P4‐032: GM‐CSF REVERSES MEMORY DEFICITS IN NORMAL AGED MICE AND IN THE DP(16)1YEY MOUSE MODEL OF DOWN SYNDROME

Down syndrome (DS), the most common genetic cause of intellectual disability (ID), is characterized by mild-to-severe cognitive deficits and several neurological abnormalities, including impaired neurogenesis, decreased synaptogenesis, and reduced brain size, all of which are directly associated with ID. Everyone with DS develops Alzheimer's disease (AD) brain neuropathology by age 35, and most develop dementia. However, there are no pharmacotherapies for people with DS. Treatment of PS/APP AD mice with granulocyte-macrophage colony-stimulating factor (GM-CSF), a hematopoietic growth factor, reversed cognitive deficits, reduced amyloidosis, and increased cerebral synaptophysin expression.
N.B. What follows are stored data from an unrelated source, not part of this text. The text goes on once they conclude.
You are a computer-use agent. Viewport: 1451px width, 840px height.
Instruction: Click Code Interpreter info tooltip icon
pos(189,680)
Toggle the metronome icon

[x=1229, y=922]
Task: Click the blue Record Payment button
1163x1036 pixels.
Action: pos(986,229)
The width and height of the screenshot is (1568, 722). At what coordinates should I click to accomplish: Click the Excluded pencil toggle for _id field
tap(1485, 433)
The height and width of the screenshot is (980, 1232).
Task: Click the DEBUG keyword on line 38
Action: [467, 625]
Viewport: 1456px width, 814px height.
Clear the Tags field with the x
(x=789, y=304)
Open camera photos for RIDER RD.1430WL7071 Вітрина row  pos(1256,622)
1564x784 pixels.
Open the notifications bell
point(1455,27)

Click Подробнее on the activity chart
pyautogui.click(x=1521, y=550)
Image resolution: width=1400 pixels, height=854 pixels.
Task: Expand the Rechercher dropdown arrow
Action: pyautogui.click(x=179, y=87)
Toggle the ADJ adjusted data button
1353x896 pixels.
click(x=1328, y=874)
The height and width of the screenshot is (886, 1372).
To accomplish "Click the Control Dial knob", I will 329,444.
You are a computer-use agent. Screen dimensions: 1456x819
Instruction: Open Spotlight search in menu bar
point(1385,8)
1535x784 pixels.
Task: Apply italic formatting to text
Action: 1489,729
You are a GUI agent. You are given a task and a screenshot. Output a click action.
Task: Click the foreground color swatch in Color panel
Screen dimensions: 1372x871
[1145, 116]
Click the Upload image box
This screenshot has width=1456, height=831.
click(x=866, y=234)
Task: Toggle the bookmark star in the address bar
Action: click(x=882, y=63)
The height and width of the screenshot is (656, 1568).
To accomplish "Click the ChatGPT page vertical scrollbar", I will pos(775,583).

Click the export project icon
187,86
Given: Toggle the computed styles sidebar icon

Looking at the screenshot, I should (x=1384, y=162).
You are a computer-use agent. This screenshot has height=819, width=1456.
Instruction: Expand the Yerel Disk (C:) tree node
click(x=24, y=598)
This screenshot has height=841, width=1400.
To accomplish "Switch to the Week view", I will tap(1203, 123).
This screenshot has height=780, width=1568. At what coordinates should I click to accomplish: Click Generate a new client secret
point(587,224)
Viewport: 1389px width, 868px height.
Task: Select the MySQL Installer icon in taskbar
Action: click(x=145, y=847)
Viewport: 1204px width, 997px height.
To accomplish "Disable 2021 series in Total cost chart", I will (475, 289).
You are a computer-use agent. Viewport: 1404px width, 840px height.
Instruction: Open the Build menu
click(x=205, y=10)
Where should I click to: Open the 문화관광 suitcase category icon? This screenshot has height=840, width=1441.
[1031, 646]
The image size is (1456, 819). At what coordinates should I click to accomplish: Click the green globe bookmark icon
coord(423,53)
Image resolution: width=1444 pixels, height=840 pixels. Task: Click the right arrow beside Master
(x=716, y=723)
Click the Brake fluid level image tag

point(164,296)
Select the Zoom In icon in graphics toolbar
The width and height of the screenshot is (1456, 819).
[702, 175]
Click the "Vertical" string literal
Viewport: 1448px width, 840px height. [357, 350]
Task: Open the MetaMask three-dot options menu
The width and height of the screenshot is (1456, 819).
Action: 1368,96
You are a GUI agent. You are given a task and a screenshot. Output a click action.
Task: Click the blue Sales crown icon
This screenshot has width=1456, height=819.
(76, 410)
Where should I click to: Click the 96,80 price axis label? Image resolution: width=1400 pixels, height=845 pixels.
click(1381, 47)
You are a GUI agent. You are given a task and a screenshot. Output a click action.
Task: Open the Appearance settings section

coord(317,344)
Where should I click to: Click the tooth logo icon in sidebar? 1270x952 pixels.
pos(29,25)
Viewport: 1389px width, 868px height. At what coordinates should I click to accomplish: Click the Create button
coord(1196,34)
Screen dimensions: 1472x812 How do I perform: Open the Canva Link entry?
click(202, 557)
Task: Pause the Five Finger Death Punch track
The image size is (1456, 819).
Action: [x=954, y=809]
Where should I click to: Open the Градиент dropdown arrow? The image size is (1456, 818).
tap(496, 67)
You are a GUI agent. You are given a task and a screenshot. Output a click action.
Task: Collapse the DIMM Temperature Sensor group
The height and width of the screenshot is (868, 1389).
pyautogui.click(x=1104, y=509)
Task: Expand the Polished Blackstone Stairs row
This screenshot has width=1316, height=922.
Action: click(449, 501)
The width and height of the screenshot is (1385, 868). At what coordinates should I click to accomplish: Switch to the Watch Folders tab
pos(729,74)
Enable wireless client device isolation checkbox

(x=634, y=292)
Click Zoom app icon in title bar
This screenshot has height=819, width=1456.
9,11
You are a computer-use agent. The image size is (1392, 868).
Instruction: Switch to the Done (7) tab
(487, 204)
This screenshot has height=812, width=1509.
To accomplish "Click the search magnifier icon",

GM-CSF is in Phase 2 clinical trials of AD subjects at the University of Colorado Rocky Mountain Alzheimer's Disease Center. To evaluate the potential efficacy of GM-CSF for ID in DS, we tested the performance of 3- and 12- to 14-month-old Dp16 male and female mice and their wild-type littermate controls in several behavioral assays before and after GM-CSF treatment. We also used immunohistochemical approaches to investigate potential brain neuropathology. Mice were injected subcutaneously with GM-CSF (5 μg/day; 5 days/week) or saline for 24 injections total over 29 days, and baseline assessments were started eight days before the first injection. On day 16, behavioral assessments were initiated as injections continued. On day 29, mice were perfused and brain tissues were fixed for immunohistochemistry. Prior to GM-CSF treatment, both male and female Dp16 mice showed elevated locomotor activity relative to wild-type controls in the open field assay. Male Dp16 mice were impaired in the RAWM, which was rescued by GM-CSF treatment (females were ineffective swimmers). GM-CSF treatment also enhanced learning and memory in wild-type controls in the RAWM. We observed abnormal morphology of GFAP-stained astrocytes in the hippocampi of Dp16 mice, which was rescued by GM-CSF treatment. Dp16 mice also showed a reduced number of calretinin-positive interneurons, which was increased following GM-CSF treatment. Our findings suggest that GM-CSF treatment rescues some behavioral deficits and brain neuropathology in Dp16 mice and enhances learning and memory in wild-type mice. The results of these studies will help determine whether GM-CSF/sargramostim/Leukine® may be considered as a potential therapeutic for people with DS.